*Record excerpts*:
*****
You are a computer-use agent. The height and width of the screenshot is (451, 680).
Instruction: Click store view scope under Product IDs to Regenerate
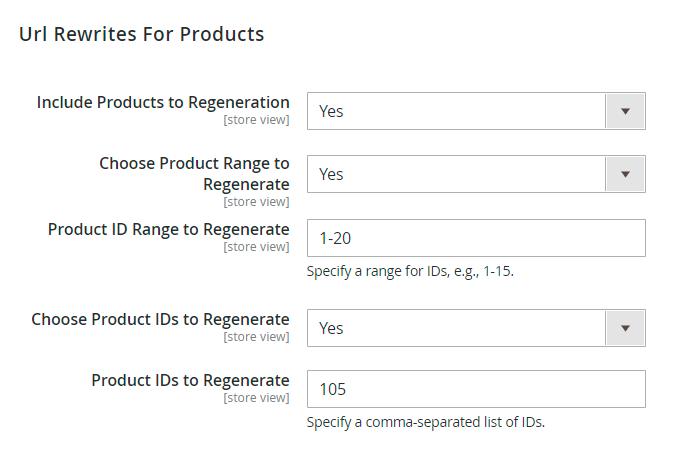click(256, 398)
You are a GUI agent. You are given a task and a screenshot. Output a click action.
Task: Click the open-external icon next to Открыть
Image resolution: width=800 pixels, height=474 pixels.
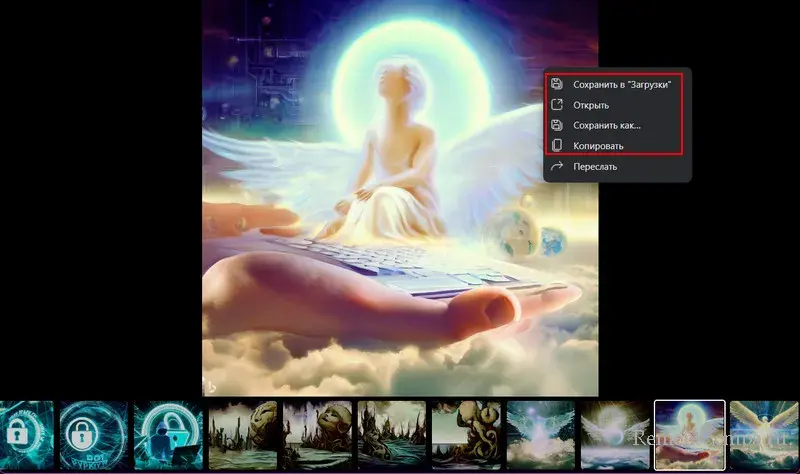pos(557,105)
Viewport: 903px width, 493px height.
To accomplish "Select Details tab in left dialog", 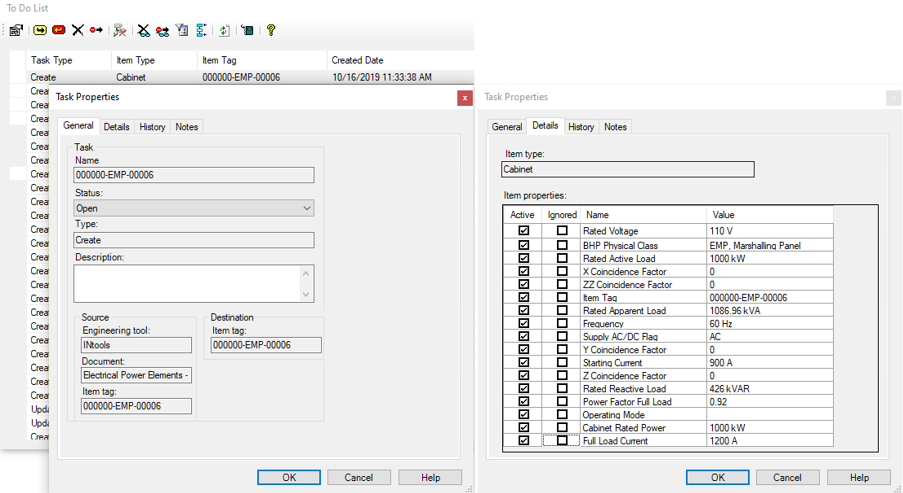I will 116,127.
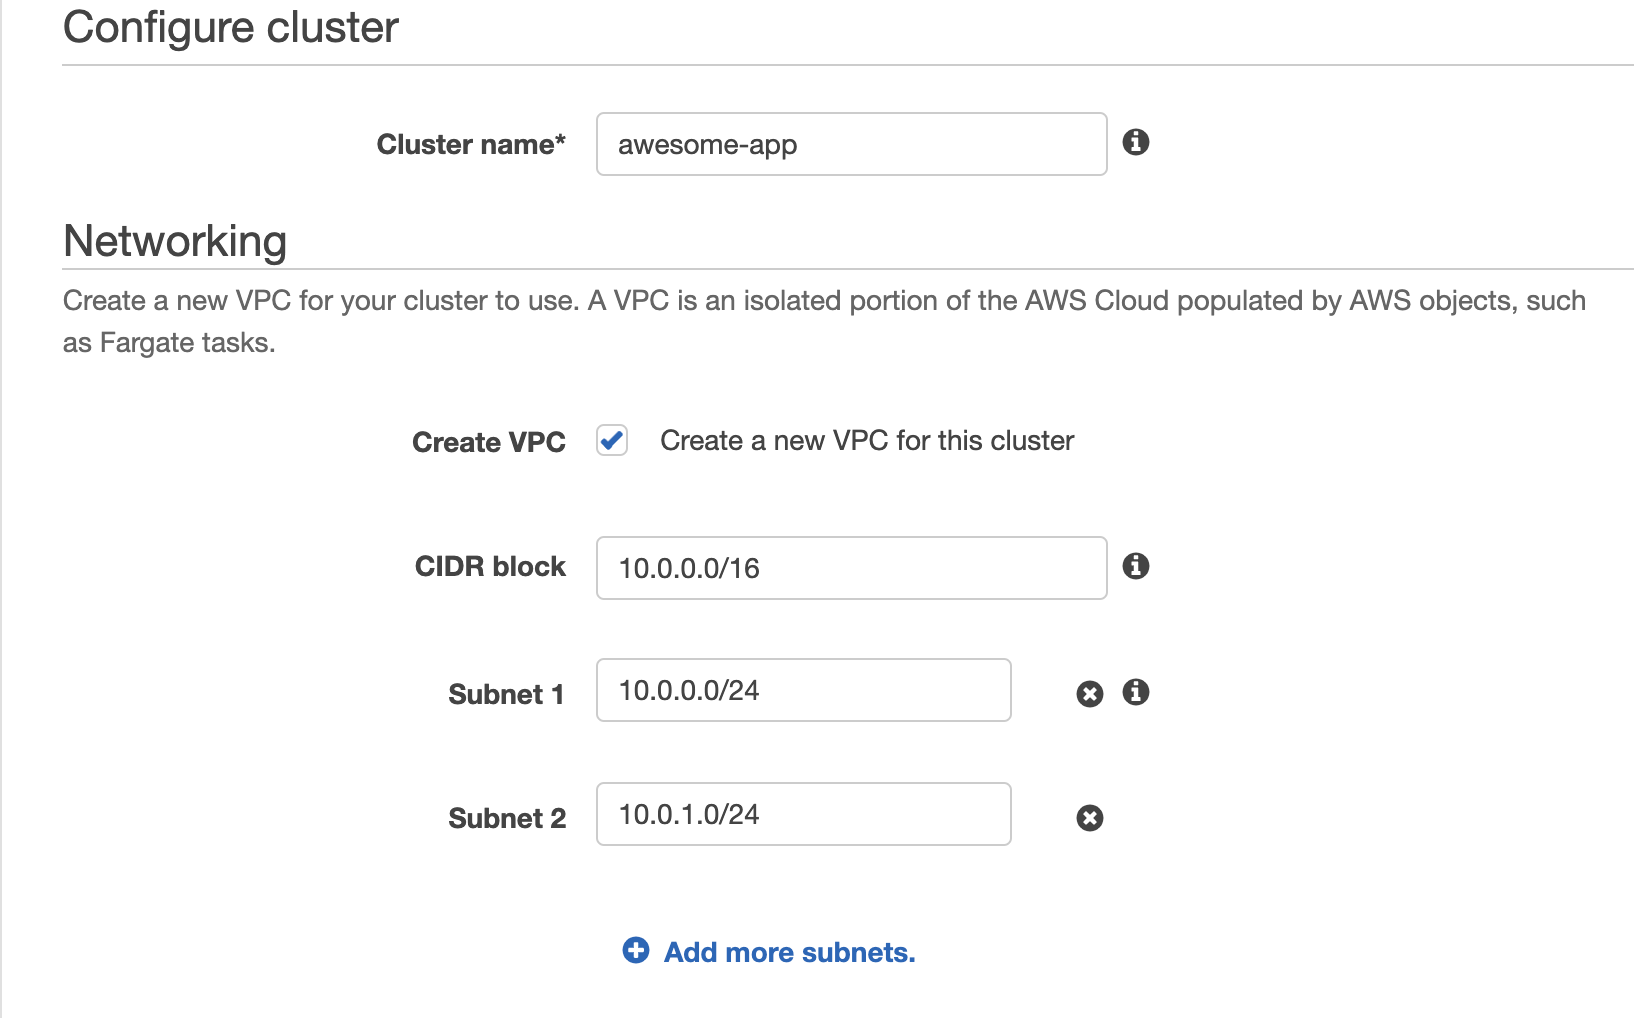Click inside the Subnet 1 field

pos(803,690)
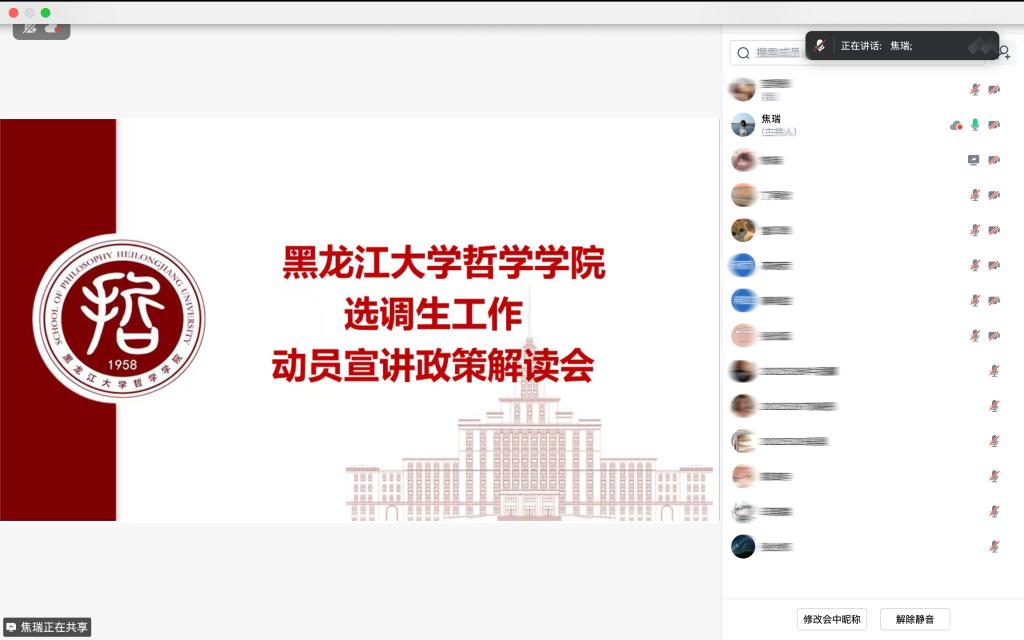Screen dimensions: 1024x640
Task: Click the green fullscreen window button
Action: [45, 12]
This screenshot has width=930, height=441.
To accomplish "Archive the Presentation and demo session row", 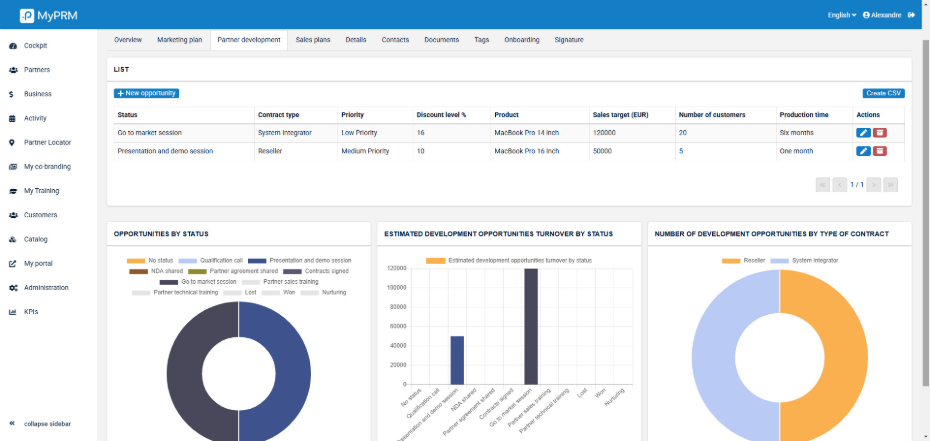I will 880,151.

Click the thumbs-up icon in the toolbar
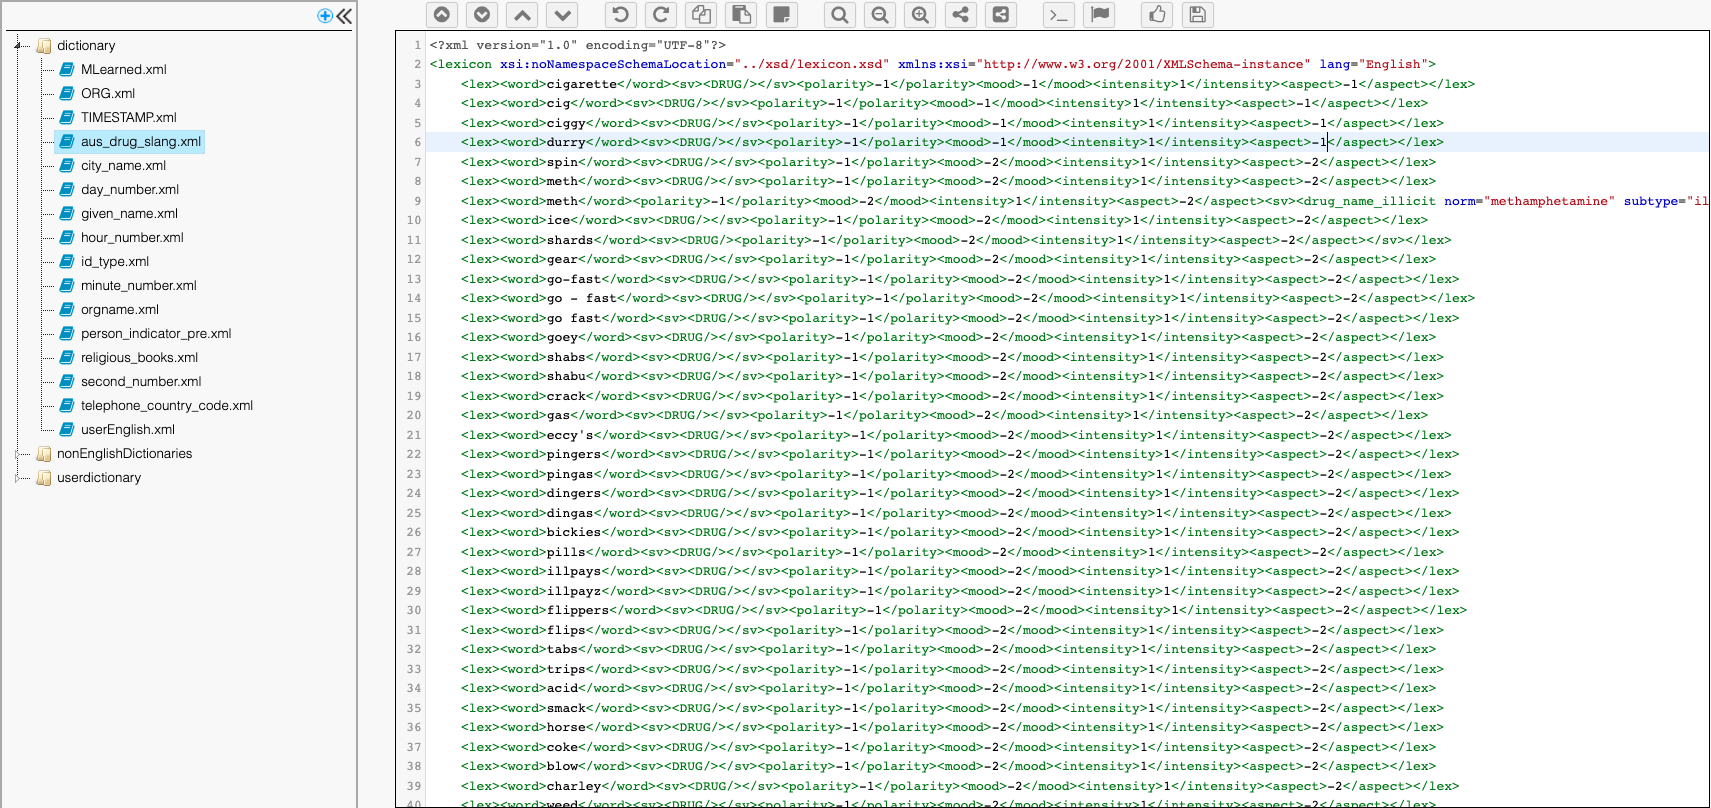(x=1157, y=15)
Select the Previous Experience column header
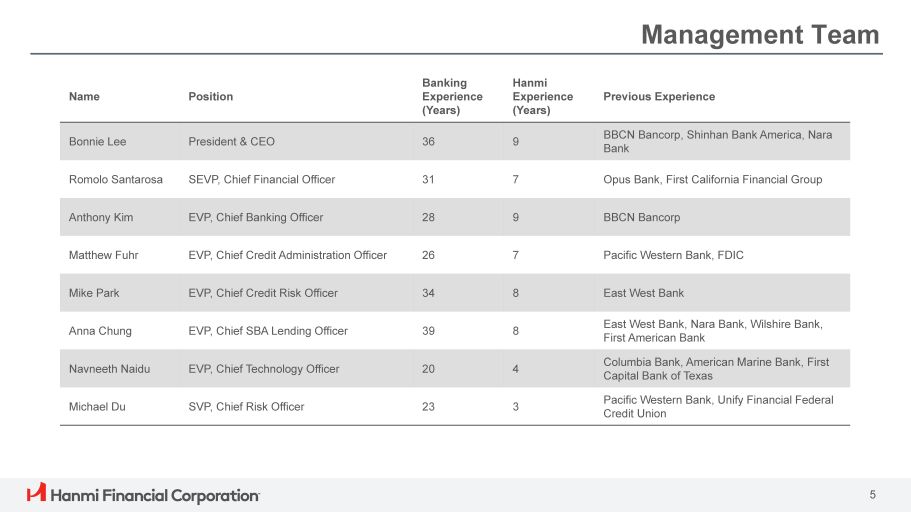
*****
*What is expected*: Count the lines of the data that hold the string "agent". The answer should be that number alone.

*The completed task*: 2